##### DATA PROVIDED
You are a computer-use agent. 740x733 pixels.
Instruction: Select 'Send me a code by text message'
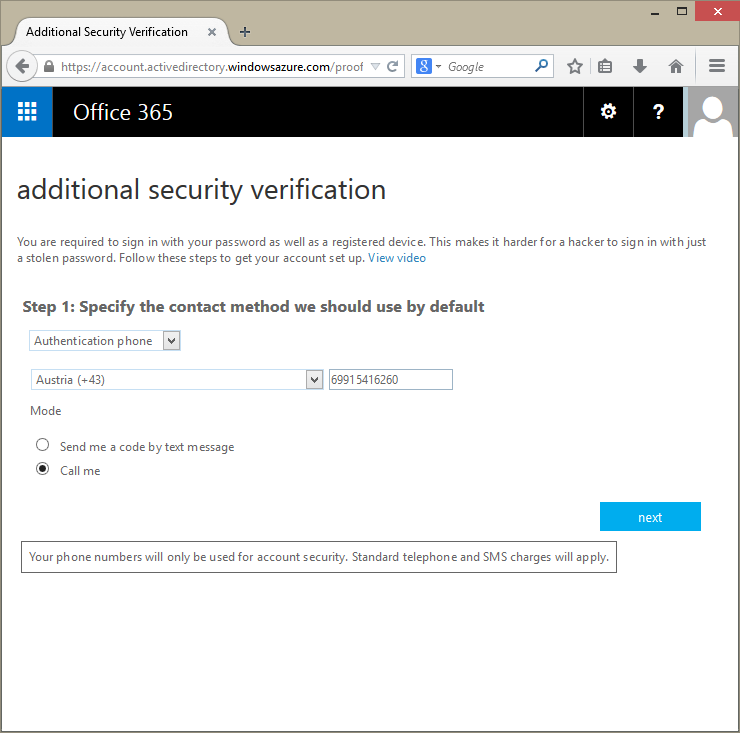(43, 446)
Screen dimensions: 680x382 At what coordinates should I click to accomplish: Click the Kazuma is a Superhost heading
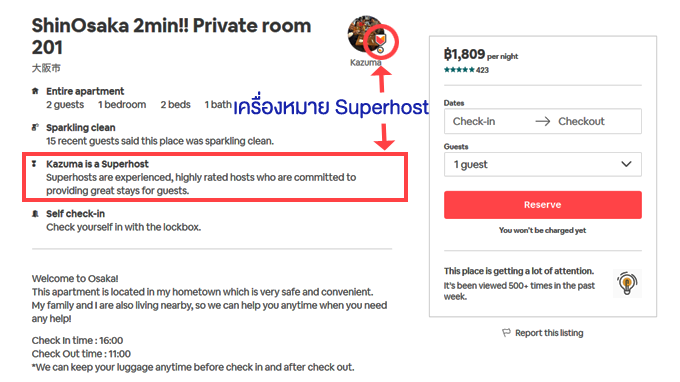(x=97, y=164)
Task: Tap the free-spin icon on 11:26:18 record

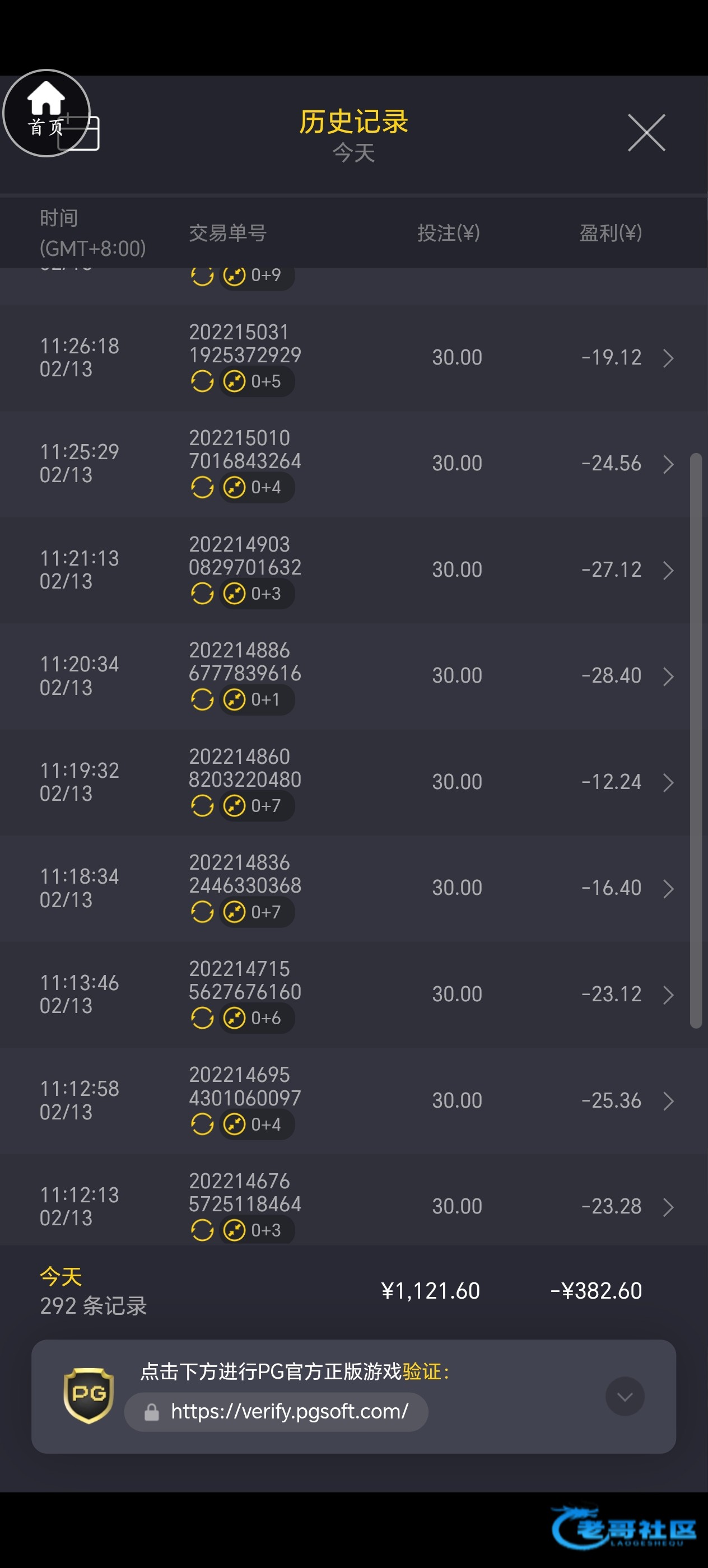Action: pos(202,382)
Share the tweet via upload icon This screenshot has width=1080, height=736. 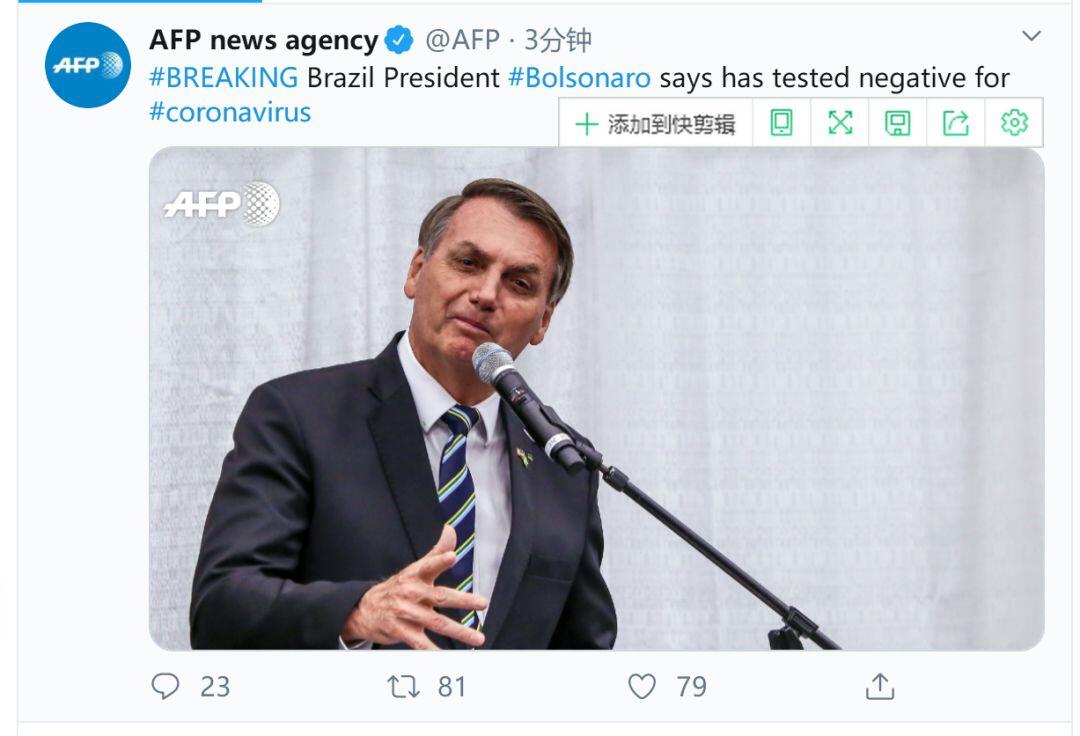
##########
TASK TO COMPLETE
Write out exactly, and only, the lines from the line holding "Screen dimensions: 680x382" through the end of the data, inclusive, without any pictures.

SOLUTION FOR THIS PROBLEM
Screen dimensions: 680x382 At what coordinates should I click to accomplish: Click the Kazuma is a Superhost heading
(x=97, y=164)
Task: Tap the free-spin icon on 11:26:18 record

Action: pos(202,382)
Share the tweet via upload icon This screenshot has width=1080, height=736. 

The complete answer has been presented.